**GEKOZEN FRAGMENT:**
____

Cas König: “Het is prettig als je kunt voortbouwen op stabiele fundamenten. Er komt dus zeker geen radicale ommezwaai, maar er zullen wel accentverschuivingen plaatsvinden, vooral ingegeven door de omgeving. Zo komt er meer aandacht voor veiligheid en voor de leefomgeving. Cybercriminaliteit, bijvoorbeeld, was vijf jaar geleden lang niet zo nadrukkelijk aanwezig als nu. Havens kunnen compleet platgelegd worden door cyberaanvallen. We moeten ons ook wapenen tegen drugscriminaliteit, mensensmokkel en terrorisme. Antwerpen en Rotterdam hebben daar fors op ingezet, en dan krijg je toch wat een waterbedeffect, verschuiven de problemen dus een stukje naar hier. We moeten ons ook fysiek beveiligen tegen indringers. Organisaties zoals Code Rood (extreemlinkse activisten die geweld niet schuwen, red.) zijn een nachtmerrie voor elke bedrijfsleider. Tot slot moeten we ook onze kabels, leidingen en andere kritische haveninfrastructuur beveiligen tegen sommige buitenlandse mogendheden. Wellicht zijn we in het nabije verleden te naïef geweest, in die zin dat we dachten dat we vooral veel vrienden rondom ons hadden (monkellach). Natuurlijk bestond er al een veiligheidsbeleid, zowel op wereldniveau met ISPS en per land met een nationale wetgeving. De bedrijven hebben ook individuele veiligheidsplannen en wij monitoren heel het havengebied met radars en camera’s, maar de geopolitieke wereld is ingrijpend veranderd. Twee jaar geleden kenden we zelfs de term ‘schaduwvloot’ (schepen van Russische bedrijven die onder een andere vlag varen om onder een valse naam olie te verkopen en andere clandestiene activiteiten uit te voeren, red.) niet. 
Onze eigen medewerkers worden gescreend en nadien getraind om zich te wapenen tegen externe dreigingen. Ik heb ook deelgenomen en ik kan je vertellen, die training was behoorlijk confronterend, ook al speelden acteurs de bad boys.”

In deze volatiele, geopolitieke tijden spelen havens ook een belangrijke rol binnen defensie. Zijn jullie al gecontacteerd door defensie-instanties?

“Jazeker, op NAVO-niveau is North Sea Port een van de host nation support havens. De toename van militaire conflicten en oorlogsdreigingen vergroot de rol van havens in logistieke militaire operaties. We stellen onze haven dus beschikbaar voor de aan- en afvoer van militaire goederen en mankracht.”

(lees verder onder de foto)

De Nieuwe Sluis zet North Sea Port internationaal op de kaart, maar jammer genoeg staat de betrouwbaarheid binnen de nautische keten onder druk, met de loodsen die in oktober opnieuw staakten.

____

**OPDRACHT:** Wat is North Sea Port volgens het fragment op NAVO-niveau? De items spelen hierbij geen enkele rol.

____

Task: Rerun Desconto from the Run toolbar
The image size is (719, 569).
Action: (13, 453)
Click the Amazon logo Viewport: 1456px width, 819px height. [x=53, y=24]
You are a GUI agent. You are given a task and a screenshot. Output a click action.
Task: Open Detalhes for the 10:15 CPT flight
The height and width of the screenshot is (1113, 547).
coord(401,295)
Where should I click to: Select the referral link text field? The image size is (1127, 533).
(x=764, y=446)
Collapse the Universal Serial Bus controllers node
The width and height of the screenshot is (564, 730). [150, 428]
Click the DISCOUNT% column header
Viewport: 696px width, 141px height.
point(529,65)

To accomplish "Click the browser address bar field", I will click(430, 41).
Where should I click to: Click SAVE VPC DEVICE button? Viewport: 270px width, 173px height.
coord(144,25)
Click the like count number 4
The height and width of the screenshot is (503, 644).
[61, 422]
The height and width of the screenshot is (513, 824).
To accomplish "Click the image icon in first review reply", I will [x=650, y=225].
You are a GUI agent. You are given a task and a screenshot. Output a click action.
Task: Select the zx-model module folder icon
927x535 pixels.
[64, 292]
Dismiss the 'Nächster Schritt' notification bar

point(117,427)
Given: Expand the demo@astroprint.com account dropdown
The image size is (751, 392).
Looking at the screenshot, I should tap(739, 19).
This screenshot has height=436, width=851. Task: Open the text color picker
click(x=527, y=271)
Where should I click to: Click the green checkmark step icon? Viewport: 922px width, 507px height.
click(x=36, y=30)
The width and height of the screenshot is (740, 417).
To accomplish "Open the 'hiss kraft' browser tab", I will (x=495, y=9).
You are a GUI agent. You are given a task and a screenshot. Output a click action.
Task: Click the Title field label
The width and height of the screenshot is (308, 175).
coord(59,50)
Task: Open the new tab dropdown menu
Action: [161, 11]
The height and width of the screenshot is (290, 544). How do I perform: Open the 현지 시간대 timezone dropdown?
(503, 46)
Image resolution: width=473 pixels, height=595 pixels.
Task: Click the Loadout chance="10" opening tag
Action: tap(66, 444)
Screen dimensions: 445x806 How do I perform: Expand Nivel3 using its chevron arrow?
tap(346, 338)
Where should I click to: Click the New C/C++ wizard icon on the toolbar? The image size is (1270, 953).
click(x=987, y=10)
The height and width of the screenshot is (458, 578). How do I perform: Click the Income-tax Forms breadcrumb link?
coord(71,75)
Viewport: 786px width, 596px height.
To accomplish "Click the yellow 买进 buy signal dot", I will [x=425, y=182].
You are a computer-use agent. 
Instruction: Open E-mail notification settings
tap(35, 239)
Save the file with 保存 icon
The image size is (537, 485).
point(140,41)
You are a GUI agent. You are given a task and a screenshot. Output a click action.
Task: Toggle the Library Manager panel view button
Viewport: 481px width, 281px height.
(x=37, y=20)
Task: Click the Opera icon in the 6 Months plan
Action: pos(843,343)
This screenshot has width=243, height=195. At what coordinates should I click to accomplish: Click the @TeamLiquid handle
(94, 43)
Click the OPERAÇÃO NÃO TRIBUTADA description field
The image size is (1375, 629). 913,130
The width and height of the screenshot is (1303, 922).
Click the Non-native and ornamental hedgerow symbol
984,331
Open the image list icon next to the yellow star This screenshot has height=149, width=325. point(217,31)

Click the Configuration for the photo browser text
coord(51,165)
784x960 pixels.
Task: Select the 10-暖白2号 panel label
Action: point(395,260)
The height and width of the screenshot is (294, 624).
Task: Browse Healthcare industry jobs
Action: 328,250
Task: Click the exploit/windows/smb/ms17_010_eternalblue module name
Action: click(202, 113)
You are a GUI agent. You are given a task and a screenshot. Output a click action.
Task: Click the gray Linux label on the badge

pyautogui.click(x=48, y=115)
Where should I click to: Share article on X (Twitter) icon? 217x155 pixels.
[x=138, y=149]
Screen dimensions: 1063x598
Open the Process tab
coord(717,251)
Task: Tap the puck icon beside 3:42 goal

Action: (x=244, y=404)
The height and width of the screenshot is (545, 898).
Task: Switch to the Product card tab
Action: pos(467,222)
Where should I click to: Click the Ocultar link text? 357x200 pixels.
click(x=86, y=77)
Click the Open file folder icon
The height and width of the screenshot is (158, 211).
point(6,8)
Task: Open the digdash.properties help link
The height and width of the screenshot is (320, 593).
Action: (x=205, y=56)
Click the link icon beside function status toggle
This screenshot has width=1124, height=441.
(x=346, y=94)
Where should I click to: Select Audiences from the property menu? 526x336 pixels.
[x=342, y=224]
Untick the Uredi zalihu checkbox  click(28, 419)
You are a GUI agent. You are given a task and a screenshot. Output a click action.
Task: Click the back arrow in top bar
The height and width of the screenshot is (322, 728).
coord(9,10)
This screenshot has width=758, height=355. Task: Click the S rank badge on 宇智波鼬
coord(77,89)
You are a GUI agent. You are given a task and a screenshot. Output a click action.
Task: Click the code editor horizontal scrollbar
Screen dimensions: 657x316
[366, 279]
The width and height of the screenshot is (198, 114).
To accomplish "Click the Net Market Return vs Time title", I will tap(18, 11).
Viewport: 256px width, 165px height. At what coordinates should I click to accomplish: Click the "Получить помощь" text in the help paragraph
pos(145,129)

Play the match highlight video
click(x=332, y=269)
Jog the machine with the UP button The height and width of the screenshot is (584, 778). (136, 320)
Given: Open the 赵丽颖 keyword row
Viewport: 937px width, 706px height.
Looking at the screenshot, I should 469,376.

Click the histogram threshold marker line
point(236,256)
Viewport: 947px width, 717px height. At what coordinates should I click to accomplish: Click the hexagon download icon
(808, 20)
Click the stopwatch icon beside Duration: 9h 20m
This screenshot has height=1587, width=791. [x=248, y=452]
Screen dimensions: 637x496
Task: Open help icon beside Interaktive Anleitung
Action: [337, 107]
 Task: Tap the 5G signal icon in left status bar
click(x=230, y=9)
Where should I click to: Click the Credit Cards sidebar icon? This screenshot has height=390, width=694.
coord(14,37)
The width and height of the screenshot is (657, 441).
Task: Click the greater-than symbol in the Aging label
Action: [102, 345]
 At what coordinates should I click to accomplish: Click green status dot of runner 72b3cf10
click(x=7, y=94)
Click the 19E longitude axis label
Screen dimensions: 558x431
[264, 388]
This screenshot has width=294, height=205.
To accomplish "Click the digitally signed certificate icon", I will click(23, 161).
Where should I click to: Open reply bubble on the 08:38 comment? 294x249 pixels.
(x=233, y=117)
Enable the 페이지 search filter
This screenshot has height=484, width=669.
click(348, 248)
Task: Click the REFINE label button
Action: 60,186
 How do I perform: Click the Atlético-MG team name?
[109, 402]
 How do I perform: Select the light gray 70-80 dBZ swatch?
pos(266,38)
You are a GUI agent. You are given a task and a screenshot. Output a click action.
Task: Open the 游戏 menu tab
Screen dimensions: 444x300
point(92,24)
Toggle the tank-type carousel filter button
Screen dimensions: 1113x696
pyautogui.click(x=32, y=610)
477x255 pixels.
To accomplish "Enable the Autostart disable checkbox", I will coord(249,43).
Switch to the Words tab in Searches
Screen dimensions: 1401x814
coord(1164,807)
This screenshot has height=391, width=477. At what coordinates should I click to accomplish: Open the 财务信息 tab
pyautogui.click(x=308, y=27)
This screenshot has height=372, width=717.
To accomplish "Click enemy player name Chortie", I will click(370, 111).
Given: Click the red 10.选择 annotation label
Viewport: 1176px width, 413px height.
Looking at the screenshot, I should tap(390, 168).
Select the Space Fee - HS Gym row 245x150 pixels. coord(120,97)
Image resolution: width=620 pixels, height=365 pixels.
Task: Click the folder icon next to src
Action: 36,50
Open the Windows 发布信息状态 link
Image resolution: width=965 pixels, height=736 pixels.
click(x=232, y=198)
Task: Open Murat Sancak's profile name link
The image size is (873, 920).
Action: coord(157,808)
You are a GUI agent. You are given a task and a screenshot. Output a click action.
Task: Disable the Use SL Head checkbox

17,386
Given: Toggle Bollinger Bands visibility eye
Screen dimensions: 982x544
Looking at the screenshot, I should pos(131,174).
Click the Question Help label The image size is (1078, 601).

____

**ANTWOORD:** Een van de host nation support havens.